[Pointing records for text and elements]
────────────────

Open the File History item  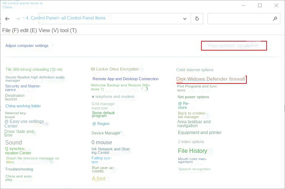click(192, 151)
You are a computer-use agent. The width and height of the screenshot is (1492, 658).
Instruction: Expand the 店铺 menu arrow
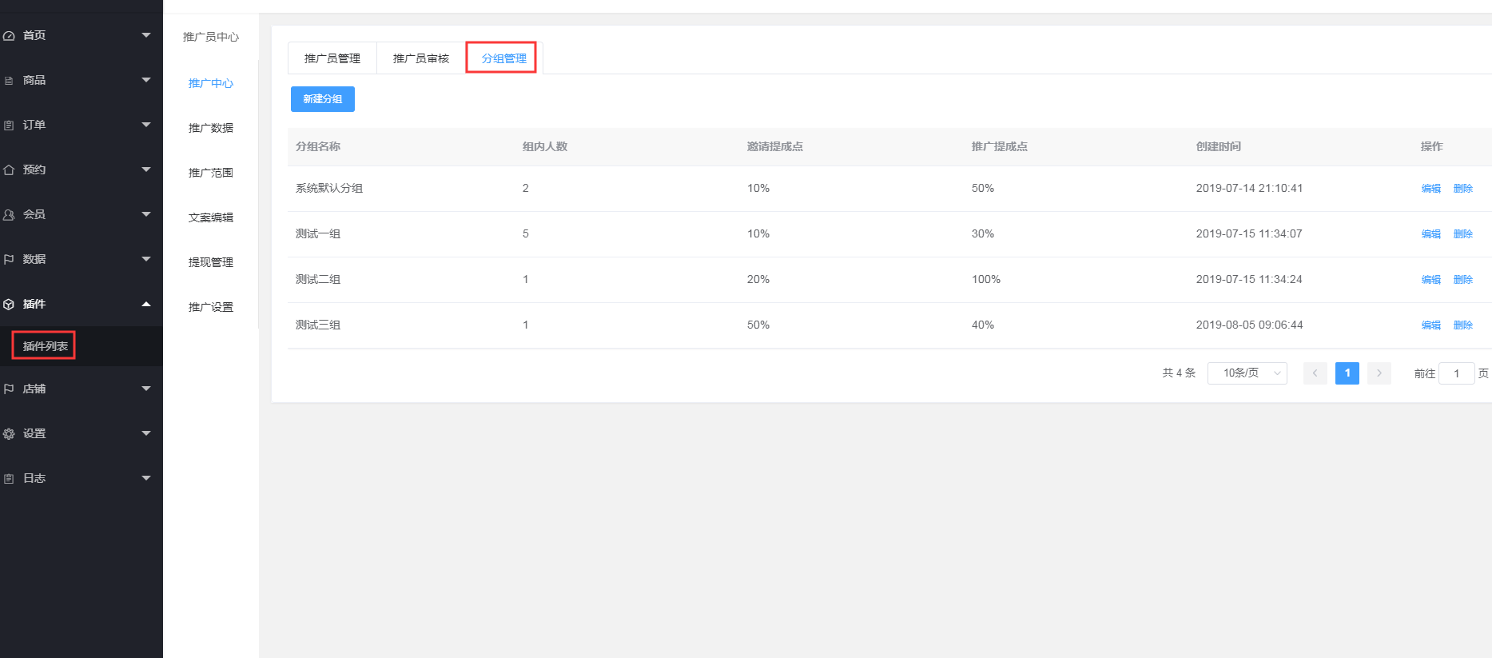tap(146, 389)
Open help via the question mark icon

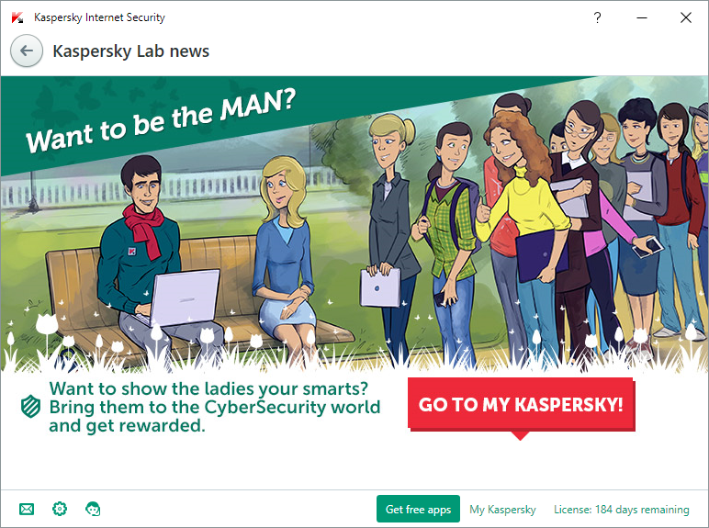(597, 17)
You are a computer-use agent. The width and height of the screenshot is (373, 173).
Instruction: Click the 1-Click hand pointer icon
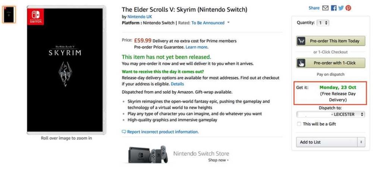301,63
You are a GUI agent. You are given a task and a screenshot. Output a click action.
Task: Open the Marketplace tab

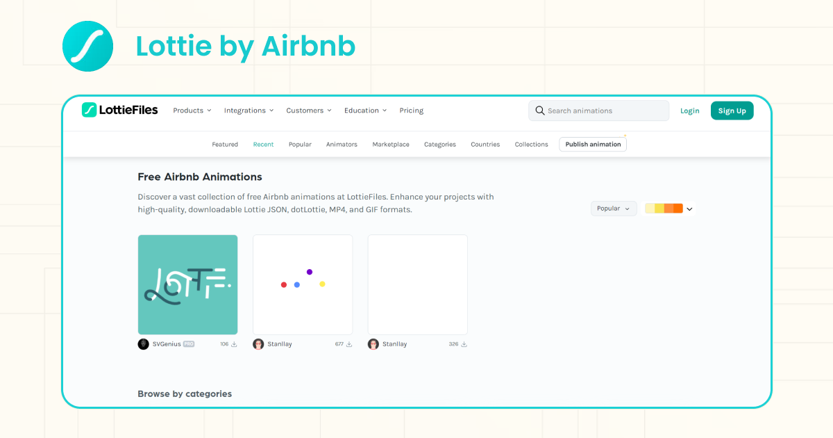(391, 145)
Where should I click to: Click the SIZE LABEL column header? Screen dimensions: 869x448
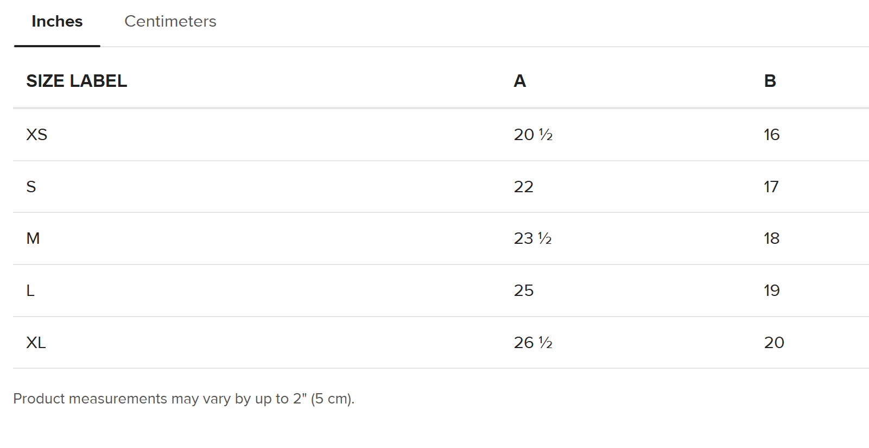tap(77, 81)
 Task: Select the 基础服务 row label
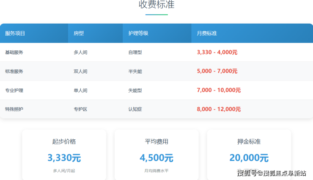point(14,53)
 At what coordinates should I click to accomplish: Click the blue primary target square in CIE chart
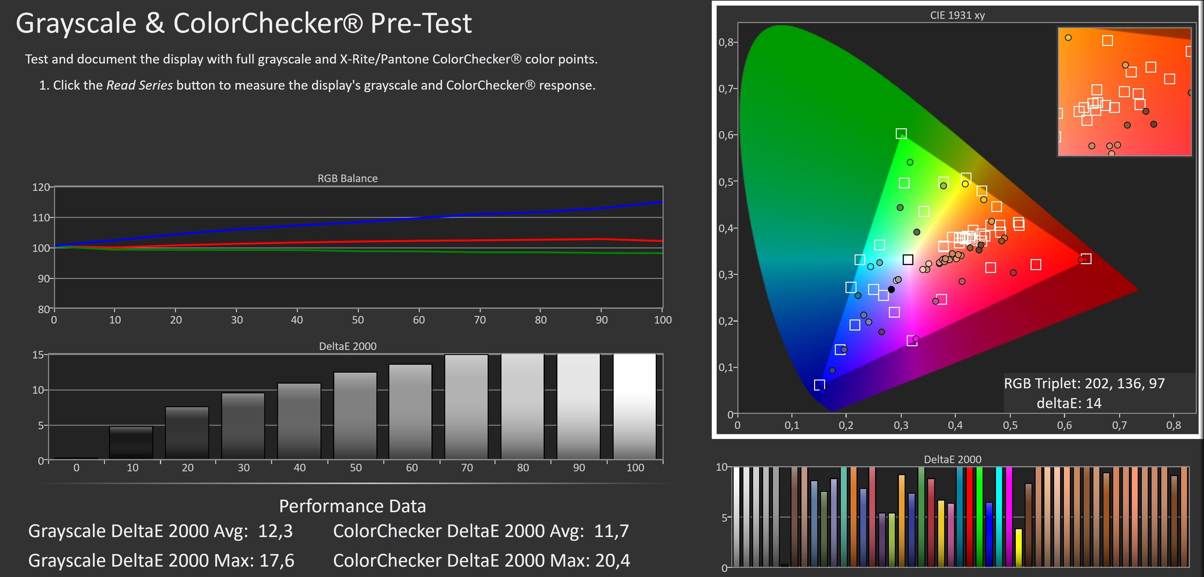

────────────────

**Aim of the task**
Repeat the lines of the records from the line with "Open help via the question mark icon" to the line with "tap(77, 81)", leaving out the pictures.

**Worked answer**
Open help via the question mark icon

(597, 17)
You are a computer-use agent. The width and height of the screenshot is (373, 173).
Instruction: Click the 1-Click hand pointer icon
301,63
You are a GUI agent. You are given a task and a screenshot. Output a click action.
Task: Open the Marketplace tab

(391, 145)
Where should I click to: Click the SIZE LABEL column header? Screen dimensions: 869x448
tap(77, 81)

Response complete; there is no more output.